# [Material provided]
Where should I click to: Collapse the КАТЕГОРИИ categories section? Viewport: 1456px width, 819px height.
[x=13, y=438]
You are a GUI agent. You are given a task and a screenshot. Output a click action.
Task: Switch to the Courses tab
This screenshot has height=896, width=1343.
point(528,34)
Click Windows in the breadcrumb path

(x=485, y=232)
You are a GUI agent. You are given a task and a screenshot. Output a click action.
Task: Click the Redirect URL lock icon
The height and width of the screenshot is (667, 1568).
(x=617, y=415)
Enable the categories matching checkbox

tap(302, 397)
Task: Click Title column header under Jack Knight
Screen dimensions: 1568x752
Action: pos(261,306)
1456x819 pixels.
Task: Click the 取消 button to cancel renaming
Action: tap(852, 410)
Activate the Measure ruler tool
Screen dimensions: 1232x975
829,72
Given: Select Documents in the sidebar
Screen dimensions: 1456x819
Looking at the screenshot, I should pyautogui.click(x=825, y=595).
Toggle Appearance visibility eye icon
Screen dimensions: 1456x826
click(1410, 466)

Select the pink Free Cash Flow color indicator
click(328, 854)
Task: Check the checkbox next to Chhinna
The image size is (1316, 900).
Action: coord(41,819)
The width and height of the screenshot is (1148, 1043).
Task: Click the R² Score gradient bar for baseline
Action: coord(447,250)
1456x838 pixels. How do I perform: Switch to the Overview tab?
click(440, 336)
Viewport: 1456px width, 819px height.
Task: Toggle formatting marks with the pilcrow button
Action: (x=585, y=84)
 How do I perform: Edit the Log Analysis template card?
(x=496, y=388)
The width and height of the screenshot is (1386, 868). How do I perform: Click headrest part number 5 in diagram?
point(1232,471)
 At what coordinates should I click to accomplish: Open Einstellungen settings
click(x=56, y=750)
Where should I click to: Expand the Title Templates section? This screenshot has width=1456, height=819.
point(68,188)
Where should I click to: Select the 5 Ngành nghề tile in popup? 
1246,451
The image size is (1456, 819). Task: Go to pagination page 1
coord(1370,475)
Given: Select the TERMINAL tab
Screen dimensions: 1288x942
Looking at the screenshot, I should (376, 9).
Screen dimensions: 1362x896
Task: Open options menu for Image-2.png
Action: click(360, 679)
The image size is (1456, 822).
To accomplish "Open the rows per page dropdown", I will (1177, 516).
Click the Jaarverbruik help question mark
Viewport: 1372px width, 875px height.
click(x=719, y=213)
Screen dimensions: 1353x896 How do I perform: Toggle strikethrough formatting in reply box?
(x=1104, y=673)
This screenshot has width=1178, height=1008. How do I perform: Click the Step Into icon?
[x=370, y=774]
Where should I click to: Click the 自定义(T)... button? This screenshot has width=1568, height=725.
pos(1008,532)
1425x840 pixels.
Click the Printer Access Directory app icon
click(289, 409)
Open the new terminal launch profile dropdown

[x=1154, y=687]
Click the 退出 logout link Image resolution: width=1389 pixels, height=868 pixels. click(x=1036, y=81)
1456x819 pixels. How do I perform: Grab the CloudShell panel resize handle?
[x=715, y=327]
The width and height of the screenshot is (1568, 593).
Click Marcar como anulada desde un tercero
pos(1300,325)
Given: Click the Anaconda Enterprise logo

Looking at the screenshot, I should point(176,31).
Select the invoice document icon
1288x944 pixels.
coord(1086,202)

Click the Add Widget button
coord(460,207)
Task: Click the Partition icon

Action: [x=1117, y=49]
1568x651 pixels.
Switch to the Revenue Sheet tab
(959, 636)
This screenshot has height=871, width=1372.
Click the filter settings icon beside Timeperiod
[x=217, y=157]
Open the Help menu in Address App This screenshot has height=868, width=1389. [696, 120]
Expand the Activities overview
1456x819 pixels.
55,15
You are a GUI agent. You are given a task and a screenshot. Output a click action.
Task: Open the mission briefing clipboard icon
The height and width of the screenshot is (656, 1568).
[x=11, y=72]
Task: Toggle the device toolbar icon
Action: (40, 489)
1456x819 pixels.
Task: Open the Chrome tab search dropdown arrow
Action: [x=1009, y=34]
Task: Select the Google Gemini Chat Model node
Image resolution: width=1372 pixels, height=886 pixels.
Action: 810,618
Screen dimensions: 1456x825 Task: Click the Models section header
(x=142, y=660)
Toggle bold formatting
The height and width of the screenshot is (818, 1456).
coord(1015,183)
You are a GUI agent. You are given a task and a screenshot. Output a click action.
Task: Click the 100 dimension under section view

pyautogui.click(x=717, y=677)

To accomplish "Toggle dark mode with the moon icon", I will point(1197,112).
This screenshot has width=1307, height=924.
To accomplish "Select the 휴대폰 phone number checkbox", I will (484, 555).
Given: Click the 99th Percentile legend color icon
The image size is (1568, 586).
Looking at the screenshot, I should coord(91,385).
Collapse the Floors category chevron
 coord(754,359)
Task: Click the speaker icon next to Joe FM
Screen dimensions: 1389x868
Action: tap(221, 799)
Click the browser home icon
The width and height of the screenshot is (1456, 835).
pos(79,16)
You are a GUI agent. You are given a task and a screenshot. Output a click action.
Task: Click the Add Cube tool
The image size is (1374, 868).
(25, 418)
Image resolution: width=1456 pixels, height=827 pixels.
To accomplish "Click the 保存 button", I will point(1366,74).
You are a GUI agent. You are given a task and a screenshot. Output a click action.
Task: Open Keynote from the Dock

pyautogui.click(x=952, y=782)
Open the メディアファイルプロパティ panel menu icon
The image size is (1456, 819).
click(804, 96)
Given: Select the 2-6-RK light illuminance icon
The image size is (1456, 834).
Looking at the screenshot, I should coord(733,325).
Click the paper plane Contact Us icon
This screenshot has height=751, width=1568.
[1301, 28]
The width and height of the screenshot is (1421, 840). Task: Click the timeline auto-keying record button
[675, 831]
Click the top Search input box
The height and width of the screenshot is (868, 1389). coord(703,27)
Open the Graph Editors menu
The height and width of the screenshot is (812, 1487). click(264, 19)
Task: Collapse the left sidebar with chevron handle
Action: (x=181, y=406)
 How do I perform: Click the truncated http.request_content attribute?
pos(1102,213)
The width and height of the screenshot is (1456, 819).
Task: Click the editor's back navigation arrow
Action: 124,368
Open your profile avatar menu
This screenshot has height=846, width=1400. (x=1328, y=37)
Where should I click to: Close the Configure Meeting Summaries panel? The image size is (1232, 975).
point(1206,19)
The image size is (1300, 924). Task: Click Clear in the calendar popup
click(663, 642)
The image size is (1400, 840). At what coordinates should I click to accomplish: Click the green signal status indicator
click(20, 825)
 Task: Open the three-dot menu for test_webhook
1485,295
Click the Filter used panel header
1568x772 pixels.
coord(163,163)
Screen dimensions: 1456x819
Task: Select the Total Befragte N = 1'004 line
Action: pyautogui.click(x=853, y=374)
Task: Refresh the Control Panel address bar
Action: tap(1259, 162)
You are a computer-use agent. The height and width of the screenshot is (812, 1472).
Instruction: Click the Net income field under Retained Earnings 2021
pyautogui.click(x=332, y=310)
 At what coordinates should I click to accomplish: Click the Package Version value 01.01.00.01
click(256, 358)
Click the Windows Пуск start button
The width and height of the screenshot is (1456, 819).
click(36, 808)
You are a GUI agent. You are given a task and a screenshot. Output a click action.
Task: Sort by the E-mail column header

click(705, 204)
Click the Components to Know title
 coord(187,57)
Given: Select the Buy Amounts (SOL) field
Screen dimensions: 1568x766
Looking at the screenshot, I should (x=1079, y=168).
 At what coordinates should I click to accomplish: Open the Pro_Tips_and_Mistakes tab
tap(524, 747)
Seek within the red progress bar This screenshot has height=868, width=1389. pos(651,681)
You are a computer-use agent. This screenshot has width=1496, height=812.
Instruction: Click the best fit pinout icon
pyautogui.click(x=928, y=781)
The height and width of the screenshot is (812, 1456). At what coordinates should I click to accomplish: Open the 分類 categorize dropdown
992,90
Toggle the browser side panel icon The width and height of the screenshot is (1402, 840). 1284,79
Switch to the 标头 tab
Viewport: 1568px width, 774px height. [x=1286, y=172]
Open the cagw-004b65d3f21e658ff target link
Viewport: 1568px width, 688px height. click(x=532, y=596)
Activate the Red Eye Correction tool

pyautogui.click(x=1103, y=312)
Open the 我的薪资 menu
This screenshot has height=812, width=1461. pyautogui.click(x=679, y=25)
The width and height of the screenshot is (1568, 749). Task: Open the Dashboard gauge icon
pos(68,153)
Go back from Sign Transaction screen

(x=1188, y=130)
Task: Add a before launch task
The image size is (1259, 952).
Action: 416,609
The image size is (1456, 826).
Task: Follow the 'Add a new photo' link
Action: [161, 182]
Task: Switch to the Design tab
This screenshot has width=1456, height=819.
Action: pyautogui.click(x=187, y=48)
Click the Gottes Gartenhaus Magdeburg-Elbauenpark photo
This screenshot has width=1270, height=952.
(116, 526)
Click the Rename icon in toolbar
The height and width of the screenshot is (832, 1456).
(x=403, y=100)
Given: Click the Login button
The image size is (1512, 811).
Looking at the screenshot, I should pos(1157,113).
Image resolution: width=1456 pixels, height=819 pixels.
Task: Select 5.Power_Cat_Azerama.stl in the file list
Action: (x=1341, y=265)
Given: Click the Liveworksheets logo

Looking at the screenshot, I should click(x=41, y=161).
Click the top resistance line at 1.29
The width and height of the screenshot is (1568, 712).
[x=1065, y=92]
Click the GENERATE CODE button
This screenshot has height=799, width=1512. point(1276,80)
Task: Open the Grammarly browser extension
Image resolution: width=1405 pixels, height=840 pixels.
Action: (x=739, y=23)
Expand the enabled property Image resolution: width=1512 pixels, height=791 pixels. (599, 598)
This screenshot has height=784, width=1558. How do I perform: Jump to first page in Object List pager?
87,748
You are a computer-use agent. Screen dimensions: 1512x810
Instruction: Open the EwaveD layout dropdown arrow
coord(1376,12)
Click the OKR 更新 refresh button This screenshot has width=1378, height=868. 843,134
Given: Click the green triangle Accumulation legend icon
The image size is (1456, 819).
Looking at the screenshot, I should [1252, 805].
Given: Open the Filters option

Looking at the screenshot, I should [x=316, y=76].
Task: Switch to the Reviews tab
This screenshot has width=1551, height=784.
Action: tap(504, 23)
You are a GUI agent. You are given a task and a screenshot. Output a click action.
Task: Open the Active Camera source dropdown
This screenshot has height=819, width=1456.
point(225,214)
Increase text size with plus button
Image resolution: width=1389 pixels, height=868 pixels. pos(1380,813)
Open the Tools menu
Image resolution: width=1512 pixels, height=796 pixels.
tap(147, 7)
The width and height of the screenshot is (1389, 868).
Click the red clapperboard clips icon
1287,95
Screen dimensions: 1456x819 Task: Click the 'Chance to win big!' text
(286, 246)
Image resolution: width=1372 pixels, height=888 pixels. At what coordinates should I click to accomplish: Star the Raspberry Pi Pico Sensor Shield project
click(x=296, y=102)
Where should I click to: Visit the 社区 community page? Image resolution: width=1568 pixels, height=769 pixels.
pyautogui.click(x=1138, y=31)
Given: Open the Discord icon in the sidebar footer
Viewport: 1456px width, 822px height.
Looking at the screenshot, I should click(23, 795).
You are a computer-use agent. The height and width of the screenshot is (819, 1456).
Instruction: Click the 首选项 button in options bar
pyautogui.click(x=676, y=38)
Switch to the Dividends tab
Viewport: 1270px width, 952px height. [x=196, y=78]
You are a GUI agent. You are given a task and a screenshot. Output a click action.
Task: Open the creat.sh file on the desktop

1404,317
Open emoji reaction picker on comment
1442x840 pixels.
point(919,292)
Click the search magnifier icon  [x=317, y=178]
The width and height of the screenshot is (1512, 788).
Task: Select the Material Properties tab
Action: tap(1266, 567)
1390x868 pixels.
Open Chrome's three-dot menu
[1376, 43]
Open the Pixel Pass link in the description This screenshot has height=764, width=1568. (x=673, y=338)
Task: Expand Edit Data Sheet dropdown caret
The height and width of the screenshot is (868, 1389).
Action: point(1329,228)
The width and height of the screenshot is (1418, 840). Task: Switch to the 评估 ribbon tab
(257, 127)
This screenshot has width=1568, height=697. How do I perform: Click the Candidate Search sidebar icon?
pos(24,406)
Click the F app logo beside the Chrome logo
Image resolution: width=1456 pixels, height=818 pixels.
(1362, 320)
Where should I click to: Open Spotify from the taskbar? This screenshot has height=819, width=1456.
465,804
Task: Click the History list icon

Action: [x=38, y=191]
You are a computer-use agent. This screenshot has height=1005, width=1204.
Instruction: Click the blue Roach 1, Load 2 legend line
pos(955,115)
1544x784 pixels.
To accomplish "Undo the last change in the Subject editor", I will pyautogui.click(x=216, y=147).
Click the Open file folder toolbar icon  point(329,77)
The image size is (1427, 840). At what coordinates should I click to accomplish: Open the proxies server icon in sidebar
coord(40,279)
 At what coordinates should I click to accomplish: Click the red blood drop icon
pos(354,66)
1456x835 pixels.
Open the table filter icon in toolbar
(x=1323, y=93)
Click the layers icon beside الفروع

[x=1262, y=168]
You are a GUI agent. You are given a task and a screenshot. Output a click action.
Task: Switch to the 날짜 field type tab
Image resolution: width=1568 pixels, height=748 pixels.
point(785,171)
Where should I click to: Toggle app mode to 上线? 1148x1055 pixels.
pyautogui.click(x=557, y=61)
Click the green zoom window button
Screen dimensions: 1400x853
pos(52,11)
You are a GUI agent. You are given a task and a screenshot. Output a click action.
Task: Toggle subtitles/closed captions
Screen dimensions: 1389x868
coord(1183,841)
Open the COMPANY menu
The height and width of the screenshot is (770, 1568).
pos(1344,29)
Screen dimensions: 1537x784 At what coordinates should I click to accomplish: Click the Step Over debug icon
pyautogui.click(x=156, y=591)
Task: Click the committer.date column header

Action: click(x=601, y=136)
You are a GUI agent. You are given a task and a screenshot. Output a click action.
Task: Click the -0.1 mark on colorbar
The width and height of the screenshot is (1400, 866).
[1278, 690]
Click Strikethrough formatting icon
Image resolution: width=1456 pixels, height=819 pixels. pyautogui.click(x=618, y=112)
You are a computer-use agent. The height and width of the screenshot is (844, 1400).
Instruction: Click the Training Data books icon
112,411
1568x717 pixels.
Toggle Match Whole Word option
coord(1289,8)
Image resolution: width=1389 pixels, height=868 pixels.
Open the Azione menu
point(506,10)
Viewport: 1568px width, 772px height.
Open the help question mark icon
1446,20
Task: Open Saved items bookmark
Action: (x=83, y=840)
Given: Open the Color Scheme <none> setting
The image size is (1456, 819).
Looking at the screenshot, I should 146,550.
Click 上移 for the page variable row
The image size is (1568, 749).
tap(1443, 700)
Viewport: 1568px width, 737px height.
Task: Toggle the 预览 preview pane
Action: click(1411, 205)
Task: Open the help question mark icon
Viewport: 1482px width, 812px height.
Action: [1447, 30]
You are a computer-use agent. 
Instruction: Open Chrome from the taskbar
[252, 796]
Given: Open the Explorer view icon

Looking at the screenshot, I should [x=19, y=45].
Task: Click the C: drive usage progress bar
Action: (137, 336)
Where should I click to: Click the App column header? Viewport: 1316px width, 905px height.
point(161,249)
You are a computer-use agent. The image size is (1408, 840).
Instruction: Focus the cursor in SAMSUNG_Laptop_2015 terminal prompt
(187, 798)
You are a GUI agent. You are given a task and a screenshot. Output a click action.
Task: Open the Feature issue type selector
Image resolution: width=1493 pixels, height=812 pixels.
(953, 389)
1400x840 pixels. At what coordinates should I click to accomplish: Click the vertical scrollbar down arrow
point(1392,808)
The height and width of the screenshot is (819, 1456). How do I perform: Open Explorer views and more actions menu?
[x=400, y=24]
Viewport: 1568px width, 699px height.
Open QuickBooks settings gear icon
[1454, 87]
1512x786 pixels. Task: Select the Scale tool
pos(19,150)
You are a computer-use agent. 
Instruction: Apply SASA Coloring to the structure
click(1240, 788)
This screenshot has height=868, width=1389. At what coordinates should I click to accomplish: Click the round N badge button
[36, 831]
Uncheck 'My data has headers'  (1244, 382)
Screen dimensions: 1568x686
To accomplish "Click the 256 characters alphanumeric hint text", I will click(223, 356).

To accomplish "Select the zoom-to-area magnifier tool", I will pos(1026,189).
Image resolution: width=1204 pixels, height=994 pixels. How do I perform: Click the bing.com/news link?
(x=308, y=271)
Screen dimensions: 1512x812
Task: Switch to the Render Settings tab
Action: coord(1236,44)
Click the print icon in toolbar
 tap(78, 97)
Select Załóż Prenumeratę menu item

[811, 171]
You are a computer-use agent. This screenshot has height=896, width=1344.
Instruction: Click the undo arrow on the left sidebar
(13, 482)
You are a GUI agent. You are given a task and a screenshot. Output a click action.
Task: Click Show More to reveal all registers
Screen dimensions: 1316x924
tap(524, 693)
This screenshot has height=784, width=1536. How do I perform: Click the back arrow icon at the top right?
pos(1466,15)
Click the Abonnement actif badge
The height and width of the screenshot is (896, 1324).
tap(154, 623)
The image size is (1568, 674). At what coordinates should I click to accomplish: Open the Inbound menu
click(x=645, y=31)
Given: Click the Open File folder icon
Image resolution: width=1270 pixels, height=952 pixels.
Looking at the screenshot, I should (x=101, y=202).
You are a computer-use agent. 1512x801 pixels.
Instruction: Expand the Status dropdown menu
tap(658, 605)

# [Problem requirements]
Where a line in the listing above includes the string "computer", copy that line.

# [Response box]
You are a computer-use agent. The height and width of the screenshot is (812, 1472).
You are a computer-use agent. This screenshot has width=1496, height=812.
You are a computer-use agent. Screen dimensions: 1512x810
You are a computer-use agent. The height and width of the screenshot is (819, 1456).
You are a computer-use agent. This screenshot has height=1005, width=1204.
You are a computer-use agent. The height and width of the screenshot is (844, 1400).
You are a computer-use agent. 
You are a computer-use agent. The image size is (1408, 840).
You are a computer-use agent. 
You are a computer-use agent. This screenshot has height=896, width=1344.
You are a computer-use agent. 1512x801 pixels.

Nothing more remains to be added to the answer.